Plaintiff’s counsel was opposed to any discussion of settlement because he believed the jury would award his client an extremely large verdict. During the trial of this matter Plaintiff was wheeled in on a gurney to testify. While unknown to our attorneys at the time, Plaintiff’s counsel had hired mock jurors to sit in on the court proceedings and report their daily opinions of the trial. After Plaintiff’s cross-examination, the opinions provided by the mock jurors were not favorable to Plaintiff’s case. After learning the opinion of his mock jurors, Plaintiff’s counsel readily engaged in settlement discussions. Ultimately the case settled for the monetary offer we issued Plaintiff at the onset of trial.
We know that preparation is the best way to achieve successful trial results. Through research and experience, we have found that mock juries are often helpful in determining what evidence to present to a jury during trial. Mock juries were instrumental to our defense team in a case involving a catastrophic injury at a local mall (our client).
In the underlying case, an individual was injured at a local mall where many security precautions were taken but only one security guard was on duty at the time of the late-night accident. The victim was treated at a local hospital, but he passed away after approximately two weeks of treatment.
In preparing for trial we set out to determine the best evidence to produce by utilizing mock juries. Our attorneys carefully analyzed and selected four different mock juries who accurately represented the community. We presented evidence through different methods to the mock juries in an effort to determine how to best represent our client. From these mock jurors we learned the best defense theories to utilize at trial. We had also learned that the mock jurors believed the mall was negligent for only having one security guard on duty at the time of the accident.

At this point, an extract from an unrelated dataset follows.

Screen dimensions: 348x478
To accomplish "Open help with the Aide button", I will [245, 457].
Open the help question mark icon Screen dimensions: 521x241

The trial of this case was extensive, yet after the two-day cross-examination of Plaintiff’s expert witness, the Judge initiated settlement discussions. Plaintiff’s attorneys were instructed to scale down their demand and a settlement agreement was reached by the parties. After the settlement agreement had been obtained, the Judge asked the trial jury for their opinions as to the underlying case. Consistent with the findings of our mock jury, the trial jury had believed that the mall was negligent for failing to have more than one security guard on duty at the time of the incident. However, the trial jury did not believe that the mall’s negligence caused the individual’s death. As a result, the mock jury process had helped predict the outcome of the case and it assisted us in achieving our client’s desired result.